__Exercise__
The listing that follows must be retyped in full, exactly.

——————————

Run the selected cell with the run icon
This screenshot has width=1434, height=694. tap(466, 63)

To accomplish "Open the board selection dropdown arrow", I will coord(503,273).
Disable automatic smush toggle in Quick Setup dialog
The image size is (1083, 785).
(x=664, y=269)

——————————

__Answer to this task__
Run the selected cell with the run icon
This screenshot has width=1434, height=694. tap(466, 63)

To accomplish "Open the board selection dropdown arrow", I will coord(503,273).
Disable automatic smush toggle in Quick Setup dialog
The image size is (1083, 785).
(x=664, y=269)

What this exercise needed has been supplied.